Test subjects initially worked through dozens of series, with 20-minute breaks in a darkened room. It was quite desirable to fall asleep; Test subjects should sleep 30 percent less than normal the night before the experiment. The test subjects sat in a relaxed position and held an object – a small bottle – in their hand. As the subjects turned away and their muscles relaxed, it fell to the floor.
Some subjects did not sleep at all during rest and remained awake. Others woke up and immediately woke up again to the noise of the bottle – ie in the N1 phase. However, some slept more deeply, so they were then in the N2 stage.
After the break, test subjects were asked to convert a further series of numbers. It turned out that about three times as many people who had been dodged for a while came up with math puzzle-solving tricks as those who stayed awake. The difference was even greater compared to those who slept. The assumption behind this: in the twilight phase, a kind of creativity optimum may arise, the results of which, however, disappear again upon diving into the stages of deep sleep. According to sleep researcher Penzel, however, it is not yet possible to explain why deep sleep has this effect.

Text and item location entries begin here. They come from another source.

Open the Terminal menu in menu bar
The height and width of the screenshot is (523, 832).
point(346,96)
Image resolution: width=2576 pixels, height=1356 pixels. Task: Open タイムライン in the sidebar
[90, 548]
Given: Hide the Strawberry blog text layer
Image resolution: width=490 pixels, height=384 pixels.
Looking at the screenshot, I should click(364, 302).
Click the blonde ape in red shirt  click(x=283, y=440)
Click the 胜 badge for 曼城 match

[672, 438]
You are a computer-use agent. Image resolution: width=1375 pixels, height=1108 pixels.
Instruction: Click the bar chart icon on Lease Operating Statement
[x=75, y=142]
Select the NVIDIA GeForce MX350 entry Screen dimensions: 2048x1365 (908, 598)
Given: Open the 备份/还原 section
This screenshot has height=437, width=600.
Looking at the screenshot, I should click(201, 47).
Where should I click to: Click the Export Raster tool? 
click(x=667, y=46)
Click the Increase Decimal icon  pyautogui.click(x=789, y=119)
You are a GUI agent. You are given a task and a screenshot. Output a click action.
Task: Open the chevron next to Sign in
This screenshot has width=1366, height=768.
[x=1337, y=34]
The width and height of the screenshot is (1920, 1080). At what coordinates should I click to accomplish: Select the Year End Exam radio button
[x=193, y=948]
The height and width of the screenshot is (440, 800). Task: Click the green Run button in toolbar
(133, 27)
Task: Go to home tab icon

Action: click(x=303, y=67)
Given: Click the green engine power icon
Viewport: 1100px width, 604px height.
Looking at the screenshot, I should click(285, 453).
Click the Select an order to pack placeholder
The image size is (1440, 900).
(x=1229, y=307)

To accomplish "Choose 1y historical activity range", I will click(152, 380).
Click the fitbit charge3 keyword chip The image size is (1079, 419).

Oudiette and Co called observing the move during the experiment a “eureka moment.” However, this happened only shortly after waking up – on average about 30 minutes later. According to the authors, the reason for this delay is unclear. They state that according to tradition, the inventor Edison had a brain wave right after he woke up. Sleep researcher Penzel isn’t surprised that the positive effect has been a long time coming. Eventually, the organism only has to start slowly when the N1 phase ends abruptly. “Wake up is not a switch that you flick. These are processes that take time.” For the Innsbruck specialist headbreeder, this delay raises the question of whether creative performance occurs when the road is rolling and only The latter enters consciousness. Or whether Twilight Away enables you to achieve a special feat later.
What we build in our little dreams can be important
Penzel speaks of a “brilliant idea”. So is this a trick everyone can use to increase their creative output? “I’m skeptical about it. To some extent, though, it may be possible.” The study authors, working with the auditor, emphasize that the success of the method is absolutely crucial to the selection of the object placed in the hand. IMPORTANT. It should make a loud enough sound when falling. It should also be smooth enough that it easily slips out of your hand when you’re in twilight and big enough that your fist can’t close around it.
American researchers, led by Adam Horowitz of the US Massachusetts Institute of Technology (MIT), are already a step ahead and have brought inventor Icon Edison’s vision into the 21st century. Your dormio system artificially enhances the state of hypnosis and ensures that what is perceived can be evaluated and used later.
For this purpose, it is closely monitored that a test subject who is just starting in the morning does not leave the N1 phase. If he threatens to fall into a deep sleep, under certain conditions a sound brings him a little closer to the state of wakefulness without being fully conscious. The researchers found that the subjects made up these words in their dreams. In addition, between waking and sleeping in the state the test subjects are encouraged to describe what is going on in their minds. This conversation will be recorded, write dormio inventor. “We don’t want people to forget their useful ideas again.”